### [What you should do]
Put the rows that run from the line containing "What do you see at coordinates (206, 229)" through the line containing "pyautogui.click(x=551, y=443)", both included, into a JSON list of strings with one string per line, leaving out blank lines.
Top of Records supplied
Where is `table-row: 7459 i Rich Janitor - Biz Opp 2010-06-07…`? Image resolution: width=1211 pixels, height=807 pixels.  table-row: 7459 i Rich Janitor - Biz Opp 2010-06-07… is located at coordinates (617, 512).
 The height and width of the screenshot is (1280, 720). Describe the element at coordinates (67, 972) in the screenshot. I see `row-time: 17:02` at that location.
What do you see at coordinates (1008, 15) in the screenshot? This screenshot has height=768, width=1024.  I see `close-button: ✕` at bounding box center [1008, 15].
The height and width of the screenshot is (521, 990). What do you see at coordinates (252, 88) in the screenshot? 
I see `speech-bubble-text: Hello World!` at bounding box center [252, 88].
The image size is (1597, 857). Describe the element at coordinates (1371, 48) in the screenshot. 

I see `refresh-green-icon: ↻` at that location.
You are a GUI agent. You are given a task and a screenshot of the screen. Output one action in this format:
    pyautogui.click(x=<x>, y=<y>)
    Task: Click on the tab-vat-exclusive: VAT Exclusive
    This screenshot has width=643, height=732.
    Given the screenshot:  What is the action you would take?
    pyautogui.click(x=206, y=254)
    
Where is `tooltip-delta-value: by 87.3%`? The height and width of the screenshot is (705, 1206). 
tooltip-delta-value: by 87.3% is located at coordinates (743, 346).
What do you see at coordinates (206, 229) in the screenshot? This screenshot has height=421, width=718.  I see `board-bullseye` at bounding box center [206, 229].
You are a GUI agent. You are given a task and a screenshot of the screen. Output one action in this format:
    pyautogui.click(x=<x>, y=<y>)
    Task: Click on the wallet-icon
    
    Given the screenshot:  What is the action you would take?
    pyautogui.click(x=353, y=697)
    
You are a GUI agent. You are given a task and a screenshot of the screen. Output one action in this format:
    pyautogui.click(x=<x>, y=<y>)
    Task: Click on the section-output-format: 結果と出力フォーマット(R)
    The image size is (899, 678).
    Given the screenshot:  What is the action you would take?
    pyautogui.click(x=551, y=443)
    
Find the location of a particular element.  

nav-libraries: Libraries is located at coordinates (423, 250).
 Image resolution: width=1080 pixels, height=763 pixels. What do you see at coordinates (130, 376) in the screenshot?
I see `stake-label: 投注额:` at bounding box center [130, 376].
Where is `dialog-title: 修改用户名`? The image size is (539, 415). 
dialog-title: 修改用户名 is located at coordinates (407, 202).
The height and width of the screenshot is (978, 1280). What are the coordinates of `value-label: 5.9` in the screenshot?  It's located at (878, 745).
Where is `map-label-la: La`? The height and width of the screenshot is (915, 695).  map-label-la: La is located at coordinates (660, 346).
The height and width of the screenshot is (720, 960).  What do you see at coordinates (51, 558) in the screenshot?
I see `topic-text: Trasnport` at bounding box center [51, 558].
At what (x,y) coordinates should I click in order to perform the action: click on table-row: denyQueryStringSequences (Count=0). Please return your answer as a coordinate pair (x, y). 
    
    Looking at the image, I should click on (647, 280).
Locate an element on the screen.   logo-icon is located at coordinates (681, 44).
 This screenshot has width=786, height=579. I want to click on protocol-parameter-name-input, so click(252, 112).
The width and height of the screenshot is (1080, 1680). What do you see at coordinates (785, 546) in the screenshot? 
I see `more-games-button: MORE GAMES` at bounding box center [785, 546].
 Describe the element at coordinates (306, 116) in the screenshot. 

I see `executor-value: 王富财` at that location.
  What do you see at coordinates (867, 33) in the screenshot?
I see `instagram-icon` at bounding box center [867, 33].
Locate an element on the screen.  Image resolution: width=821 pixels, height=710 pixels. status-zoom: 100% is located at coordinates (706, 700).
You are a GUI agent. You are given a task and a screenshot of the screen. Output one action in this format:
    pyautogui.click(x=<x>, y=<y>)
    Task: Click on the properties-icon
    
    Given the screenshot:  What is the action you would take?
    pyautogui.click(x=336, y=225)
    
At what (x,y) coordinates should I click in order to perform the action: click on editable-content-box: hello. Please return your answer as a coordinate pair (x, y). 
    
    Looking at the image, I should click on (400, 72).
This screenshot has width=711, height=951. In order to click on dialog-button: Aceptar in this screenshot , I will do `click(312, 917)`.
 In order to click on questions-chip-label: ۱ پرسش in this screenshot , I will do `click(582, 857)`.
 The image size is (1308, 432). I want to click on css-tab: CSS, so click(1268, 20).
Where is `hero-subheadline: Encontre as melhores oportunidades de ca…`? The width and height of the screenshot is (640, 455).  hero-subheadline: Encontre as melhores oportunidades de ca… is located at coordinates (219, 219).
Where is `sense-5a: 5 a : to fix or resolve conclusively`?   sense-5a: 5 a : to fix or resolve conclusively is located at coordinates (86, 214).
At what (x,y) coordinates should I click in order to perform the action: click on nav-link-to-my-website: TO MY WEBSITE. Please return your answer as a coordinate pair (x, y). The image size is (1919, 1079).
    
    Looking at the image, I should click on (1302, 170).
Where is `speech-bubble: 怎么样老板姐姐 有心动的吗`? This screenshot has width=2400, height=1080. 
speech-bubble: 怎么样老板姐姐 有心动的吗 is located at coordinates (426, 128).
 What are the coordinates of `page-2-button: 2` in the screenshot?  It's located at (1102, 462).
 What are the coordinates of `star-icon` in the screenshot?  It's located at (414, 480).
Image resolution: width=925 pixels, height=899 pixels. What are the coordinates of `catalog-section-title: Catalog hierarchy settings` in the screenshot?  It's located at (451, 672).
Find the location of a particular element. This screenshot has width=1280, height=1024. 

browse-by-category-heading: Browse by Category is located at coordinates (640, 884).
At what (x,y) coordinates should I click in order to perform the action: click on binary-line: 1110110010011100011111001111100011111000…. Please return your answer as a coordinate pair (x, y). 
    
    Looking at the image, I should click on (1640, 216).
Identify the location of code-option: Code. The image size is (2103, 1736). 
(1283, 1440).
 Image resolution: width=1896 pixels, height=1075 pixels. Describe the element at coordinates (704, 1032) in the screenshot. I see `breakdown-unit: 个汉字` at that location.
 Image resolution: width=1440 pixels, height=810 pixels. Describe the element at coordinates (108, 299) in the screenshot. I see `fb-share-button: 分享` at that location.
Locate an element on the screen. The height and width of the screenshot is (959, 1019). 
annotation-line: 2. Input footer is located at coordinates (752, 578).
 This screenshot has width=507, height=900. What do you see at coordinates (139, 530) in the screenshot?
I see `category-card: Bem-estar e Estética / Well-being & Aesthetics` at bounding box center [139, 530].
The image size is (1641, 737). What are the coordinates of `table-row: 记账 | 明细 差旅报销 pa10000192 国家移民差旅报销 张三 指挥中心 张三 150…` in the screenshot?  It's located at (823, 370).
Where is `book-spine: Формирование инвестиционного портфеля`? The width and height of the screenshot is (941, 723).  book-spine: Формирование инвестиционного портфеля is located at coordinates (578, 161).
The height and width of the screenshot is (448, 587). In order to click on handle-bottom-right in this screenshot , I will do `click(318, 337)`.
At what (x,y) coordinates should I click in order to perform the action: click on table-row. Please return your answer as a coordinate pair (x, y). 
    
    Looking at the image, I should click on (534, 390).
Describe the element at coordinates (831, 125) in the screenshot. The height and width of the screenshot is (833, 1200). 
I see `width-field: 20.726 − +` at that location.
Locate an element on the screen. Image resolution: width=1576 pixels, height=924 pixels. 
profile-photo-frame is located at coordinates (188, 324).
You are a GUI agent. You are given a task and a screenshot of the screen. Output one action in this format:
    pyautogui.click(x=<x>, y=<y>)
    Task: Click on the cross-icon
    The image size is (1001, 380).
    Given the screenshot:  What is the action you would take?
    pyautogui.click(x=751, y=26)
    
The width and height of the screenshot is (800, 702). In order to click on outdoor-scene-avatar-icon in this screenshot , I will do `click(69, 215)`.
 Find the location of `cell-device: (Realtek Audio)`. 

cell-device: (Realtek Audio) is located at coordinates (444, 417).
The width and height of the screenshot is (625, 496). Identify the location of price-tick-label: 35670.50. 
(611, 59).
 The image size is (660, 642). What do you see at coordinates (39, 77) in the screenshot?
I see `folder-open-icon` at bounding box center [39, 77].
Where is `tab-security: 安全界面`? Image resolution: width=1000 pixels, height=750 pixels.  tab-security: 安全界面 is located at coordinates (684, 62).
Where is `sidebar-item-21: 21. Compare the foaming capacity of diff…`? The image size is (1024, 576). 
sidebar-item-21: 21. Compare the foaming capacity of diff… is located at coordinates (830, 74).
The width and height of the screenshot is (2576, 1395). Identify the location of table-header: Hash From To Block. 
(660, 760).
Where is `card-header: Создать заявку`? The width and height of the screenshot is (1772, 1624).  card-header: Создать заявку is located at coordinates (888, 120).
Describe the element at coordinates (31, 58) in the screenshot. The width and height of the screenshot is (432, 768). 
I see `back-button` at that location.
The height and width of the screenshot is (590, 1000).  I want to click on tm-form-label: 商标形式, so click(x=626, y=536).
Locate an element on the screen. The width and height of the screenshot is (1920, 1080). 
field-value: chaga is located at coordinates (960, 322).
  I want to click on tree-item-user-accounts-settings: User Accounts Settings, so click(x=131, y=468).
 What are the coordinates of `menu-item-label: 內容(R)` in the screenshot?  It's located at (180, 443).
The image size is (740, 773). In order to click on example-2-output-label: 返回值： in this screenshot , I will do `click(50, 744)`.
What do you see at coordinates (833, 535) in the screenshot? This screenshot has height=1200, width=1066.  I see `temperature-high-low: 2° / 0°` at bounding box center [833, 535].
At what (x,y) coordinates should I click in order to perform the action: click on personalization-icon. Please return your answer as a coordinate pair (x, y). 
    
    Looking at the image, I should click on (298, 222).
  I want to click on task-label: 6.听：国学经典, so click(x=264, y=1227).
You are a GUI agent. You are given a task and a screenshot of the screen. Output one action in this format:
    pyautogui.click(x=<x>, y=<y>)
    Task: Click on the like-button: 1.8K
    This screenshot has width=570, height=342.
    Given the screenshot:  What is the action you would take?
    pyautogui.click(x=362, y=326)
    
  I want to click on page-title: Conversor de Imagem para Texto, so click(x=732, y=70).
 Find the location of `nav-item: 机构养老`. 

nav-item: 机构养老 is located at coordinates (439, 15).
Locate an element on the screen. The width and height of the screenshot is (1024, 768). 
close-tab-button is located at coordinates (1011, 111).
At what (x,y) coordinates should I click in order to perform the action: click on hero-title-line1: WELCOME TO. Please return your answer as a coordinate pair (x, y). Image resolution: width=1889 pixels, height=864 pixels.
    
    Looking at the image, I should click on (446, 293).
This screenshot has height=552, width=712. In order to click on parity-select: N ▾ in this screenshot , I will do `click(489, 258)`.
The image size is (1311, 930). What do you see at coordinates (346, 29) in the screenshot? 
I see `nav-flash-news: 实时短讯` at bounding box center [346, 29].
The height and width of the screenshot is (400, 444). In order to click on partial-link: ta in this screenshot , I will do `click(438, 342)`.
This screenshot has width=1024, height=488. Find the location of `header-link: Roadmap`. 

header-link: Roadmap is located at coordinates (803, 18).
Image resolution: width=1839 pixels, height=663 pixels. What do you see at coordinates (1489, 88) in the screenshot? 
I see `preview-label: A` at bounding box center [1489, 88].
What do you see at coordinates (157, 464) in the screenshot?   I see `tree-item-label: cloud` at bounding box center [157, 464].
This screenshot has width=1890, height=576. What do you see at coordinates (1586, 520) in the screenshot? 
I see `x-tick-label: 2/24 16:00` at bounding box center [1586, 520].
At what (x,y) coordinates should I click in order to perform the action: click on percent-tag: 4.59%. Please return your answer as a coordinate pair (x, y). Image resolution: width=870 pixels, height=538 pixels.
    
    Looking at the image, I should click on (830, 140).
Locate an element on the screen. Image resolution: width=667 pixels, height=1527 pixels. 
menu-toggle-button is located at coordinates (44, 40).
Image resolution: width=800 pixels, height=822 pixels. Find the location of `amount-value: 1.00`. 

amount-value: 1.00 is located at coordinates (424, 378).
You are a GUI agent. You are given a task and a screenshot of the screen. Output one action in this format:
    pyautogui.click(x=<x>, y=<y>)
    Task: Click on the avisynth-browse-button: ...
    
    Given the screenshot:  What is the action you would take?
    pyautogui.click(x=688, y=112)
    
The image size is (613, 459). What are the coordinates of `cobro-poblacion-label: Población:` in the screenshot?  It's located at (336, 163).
Bottom of Records supplied
### [Solution for this exercise]
[
  "What do you see at coordinates (206, 229) in the screenshot? This screenshot has height=421, width=718.  I see `board-bullseye` at bounding box center [206, 229].",
  "You are a GUI agent. You are given a task and a screenshot of the screen. Output one action in this format:",
  "    pyautogui.click(x=<x>, y=<y>)",
  "    Task: Click on the wallet-icon",
  "    Given the screenshot:  What is the action you would take?",
  "    pyautogui.click(x=353, y=697)",
  "You are a GUI agent. You are given a task and a screenshot of the screen. Output one action in this format:",
  "    pyautogui.click(x=<x>, y=<y>)",
  "    Task: Click on the section-output-format: 結果と出力フォーマット(R)",
  "    The image size is (899, 678).",
  "    Given the screenshot:  What is the action you would take?",
  "    pyautogui.click(x=551, y=443)"
]